There are 3 steps to closing a Delaware LLC: Dissolution, Winding Up, and filing a Certificate of Cancellation.
Member Approval
Members must vote to dissolve an LLC. Check your LLC agreement for details. Two-thirds of members must vote in favor of dissolution. Record the vote in meeting minutes.
Winding Up Affairs
Next, wind up LLC affairs:
- Pay creditors
- Settle lawsuits
- Pay taxes
- Distribute remaining assets
Certificate of Cancellation
File a Certificate of Cancellation and Cover Letter with the state ($200 fee). You can file by mail or online.
LLCs incorporate in Delaware for favorable state laws, not necessarily for their location, as most LLCs don’t operate within the state. Failure to pay franchise tax leads to penalties and interest, and the state may eventually void the LLC status.

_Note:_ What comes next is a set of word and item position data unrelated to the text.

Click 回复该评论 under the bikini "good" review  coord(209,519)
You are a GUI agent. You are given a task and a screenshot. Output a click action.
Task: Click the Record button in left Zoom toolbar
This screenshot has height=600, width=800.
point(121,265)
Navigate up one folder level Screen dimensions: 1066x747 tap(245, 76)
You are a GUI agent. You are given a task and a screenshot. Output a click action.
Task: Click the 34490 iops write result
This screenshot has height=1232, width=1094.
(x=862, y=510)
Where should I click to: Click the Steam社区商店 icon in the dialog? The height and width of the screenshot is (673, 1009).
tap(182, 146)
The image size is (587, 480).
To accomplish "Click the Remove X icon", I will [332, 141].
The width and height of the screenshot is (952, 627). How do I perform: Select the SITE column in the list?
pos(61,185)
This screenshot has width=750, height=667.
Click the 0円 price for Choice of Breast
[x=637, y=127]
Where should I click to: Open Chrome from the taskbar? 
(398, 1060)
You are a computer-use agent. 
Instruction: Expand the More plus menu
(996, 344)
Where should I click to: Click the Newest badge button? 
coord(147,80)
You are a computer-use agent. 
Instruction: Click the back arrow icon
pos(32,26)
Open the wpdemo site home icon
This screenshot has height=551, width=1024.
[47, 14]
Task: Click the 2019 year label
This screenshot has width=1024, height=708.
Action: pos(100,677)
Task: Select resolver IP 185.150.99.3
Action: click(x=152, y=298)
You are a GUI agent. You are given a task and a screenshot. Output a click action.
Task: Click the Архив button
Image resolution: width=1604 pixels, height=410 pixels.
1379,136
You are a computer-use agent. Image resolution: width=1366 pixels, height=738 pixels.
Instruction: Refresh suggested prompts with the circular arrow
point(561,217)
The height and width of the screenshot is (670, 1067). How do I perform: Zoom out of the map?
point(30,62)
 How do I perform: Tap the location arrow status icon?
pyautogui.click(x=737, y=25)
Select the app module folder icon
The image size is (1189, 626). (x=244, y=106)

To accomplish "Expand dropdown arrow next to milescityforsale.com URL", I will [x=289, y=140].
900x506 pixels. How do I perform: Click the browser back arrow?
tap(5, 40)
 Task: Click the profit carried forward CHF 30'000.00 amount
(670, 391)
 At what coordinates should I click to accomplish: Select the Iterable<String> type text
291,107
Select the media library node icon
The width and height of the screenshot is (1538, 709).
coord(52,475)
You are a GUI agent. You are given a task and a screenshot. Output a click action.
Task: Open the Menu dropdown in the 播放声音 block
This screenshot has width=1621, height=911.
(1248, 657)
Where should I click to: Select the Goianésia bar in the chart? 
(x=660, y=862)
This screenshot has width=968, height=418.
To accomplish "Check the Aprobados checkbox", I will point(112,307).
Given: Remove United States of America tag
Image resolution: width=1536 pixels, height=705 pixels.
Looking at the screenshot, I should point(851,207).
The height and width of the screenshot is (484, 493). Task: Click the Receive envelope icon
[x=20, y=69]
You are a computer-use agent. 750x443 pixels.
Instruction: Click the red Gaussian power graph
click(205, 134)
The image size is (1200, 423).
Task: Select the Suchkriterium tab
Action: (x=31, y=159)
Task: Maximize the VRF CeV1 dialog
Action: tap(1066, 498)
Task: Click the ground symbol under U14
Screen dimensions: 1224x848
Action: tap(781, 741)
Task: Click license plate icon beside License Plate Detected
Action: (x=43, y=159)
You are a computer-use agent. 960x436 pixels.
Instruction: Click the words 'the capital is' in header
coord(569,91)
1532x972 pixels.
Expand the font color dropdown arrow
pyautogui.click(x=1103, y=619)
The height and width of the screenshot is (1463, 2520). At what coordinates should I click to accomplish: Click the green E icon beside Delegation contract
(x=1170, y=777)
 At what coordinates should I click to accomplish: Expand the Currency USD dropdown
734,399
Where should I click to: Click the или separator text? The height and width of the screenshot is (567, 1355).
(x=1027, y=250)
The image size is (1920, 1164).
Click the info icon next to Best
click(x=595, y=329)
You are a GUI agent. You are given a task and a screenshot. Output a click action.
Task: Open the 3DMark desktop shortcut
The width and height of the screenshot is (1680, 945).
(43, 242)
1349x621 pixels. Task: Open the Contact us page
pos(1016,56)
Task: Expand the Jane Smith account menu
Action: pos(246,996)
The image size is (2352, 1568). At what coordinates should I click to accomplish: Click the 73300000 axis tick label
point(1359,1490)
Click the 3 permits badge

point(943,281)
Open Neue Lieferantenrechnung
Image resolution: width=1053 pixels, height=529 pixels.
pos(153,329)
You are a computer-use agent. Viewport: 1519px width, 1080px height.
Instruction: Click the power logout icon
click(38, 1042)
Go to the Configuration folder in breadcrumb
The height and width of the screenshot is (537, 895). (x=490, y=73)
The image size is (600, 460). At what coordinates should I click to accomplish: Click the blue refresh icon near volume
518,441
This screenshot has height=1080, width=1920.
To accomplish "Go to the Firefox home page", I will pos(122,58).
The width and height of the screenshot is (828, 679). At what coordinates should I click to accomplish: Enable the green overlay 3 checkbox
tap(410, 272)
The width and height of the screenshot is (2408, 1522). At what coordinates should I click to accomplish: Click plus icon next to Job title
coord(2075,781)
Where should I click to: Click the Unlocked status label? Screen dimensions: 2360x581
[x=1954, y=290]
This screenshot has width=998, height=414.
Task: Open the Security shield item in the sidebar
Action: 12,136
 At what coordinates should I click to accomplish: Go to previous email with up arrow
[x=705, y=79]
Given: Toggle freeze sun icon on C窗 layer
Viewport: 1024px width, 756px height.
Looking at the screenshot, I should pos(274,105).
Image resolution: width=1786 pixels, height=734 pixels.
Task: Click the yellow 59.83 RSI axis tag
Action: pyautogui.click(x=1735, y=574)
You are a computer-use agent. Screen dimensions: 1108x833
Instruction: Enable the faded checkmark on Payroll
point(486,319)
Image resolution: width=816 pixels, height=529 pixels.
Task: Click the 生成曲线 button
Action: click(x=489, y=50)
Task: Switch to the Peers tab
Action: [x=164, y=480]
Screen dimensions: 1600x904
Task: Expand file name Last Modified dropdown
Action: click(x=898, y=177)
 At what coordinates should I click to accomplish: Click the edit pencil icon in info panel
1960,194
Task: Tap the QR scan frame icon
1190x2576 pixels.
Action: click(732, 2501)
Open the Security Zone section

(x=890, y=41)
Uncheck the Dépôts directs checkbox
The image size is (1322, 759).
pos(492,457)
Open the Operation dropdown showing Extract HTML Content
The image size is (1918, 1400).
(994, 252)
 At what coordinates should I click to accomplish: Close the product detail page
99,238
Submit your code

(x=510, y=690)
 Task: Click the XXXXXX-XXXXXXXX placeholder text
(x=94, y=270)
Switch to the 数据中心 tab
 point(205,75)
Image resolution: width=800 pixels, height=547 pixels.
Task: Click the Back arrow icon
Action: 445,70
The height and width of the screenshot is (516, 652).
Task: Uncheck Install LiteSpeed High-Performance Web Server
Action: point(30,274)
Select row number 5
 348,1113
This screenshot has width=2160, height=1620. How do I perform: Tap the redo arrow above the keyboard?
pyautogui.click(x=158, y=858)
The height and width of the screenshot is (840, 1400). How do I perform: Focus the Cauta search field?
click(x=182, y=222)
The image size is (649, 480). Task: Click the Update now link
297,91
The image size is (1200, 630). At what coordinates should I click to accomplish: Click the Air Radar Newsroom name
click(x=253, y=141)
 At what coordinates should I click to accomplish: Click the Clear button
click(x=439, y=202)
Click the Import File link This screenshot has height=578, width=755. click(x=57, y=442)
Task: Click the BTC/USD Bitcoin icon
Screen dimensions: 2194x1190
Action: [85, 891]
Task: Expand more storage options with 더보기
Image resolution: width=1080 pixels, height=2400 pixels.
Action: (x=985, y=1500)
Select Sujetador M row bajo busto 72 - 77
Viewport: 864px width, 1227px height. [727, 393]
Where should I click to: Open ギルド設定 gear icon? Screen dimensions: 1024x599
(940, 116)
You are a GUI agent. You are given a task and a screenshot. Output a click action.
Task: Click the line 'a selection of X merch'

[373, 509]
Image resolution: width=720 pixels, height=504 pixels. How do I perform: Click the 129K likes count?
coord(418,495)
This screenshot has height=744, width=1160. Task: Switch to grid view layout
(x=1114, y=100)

To liquidate an LLC, you can either:
- Sell assets and distribute proceeds to members
- Dissolve the LLC and distribute assets directly
- Convert the LLC to another type of business entity
Before liquidation, you must fulfill all financial obligations if the company has debts. If this is not possible, bankruptcy may be a more suitable option.
How much does it cost to dissolve a Delaware LLC?
To dissolve a Delaware LLC, you must file a Certificate of Cancellation with the state, which has a $200 fee.
What is required to dissolve a Delaware corporation?
The requirements are similar to those for dissolving an LLC. Members must vote, handle all company affairs, and file the appropriate paperwork with the state.